V.8 Practice exercises
Exercise 1: Repeat the full reliability analysis (ICC, SEM, MDC₉₅, Bland-Altman) for vo2_mlkgmin using the control group’s pre- and mid-test values. Compare your ICC and limits of agreement to those for strength_kg. What does the difference in reliability tell you about the relative measurement precision of the two instruments?
Exercise 2: Using your MDC₉₅ values for vo2_mlkgmin, revisit the training group’s mean VO₂max change from pre- to post-test (compute from the dataset). Does the group-level mean change exceed the MDC₉₅? What does this mean for interpreting individual responses to training?
Exercise 3: Compute the ICC for sprint_20m_s (control group, pre vs. mid). Before running the analysis, inspect the Bland-Altman plot for this variable and determine whether heteroscedasticity might be present. Describe the pattern you observe and state whether log-transformation would be warranted.

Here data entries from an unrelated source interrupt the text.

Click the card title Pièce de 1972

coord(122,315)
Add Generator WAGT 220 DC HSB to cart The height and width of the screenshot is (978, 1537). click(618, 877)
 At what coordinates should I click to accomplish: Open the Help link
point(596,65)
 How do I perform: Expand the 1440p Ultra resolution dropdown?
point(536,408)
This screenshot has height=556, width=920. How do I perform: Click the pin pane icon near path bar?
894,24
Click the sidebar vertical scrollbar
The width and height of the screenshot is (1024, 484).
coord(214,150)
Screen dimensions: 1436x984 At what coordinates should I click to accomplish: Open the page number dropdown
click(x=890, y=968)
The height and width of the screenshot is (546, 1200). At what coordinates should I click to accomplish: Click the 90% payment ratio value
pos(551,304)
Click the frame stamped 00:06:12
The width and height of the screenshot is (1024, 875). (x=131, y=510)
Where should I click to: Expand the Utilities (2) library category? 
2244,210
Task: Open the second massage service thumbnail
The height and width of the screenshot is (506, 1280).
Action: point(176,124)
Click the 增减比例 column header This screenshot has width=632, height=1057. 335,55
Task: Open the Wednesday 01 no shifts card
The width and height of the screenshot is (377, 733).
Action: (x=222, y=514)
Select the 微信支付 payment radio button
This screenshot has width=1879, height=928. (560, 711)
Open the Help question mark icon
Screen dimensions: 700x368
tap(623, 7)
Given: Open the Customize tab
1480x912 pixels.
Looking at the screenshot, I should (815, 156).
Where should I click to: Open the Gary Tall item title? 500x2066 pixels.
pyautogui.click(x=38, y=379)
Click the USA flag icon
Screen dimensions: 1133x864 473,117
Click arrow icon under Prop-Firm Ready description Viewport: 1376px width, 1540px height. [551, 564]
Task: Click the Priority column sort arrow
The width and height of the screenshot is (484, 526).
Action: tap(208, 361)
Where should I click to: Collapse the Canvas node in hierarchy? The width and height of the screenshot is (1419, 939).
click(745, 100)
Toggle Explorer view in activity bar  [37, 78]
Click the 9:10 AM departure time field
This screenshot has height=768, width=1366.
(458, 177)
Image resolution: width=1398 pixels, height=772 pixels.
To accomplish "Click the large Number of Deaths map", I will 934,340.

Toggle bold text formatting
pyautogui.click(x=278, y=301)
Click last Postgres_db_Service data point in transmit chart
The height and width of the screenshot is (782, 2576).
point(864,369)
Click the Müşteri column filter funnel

Exercise 4: A new graduate student in your lab suggests that since Pearson r between pre- and mid-test strength_kg scores is r = .997, there is no need to report ICC separately. Write 3–4 sentences explaining why this reasoning is incorrect, referencing the specific limitation of Pearson r in reliability assessment and at least one alternative finding (from the Bland-Altman analysis) that the Pearson r would have missed.